**WHAT TO DO:** Find "Click the project-level" in the material below and restate exactly the line holding it together with every line that comes after.

....

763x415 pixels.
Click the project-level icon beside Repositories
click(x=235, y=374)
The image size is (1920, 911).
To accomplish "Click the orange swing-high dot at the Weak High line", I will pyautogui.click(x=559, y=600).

....

**THE COMPLETED TASK:**
Click the project-level icon beside Repositories
click(x=235, y=374)
The image size is (1920, 911).
To accomplish "Click the orange swing-high dot at the Weak High line", I will pyautogui.click(x=559, y=600).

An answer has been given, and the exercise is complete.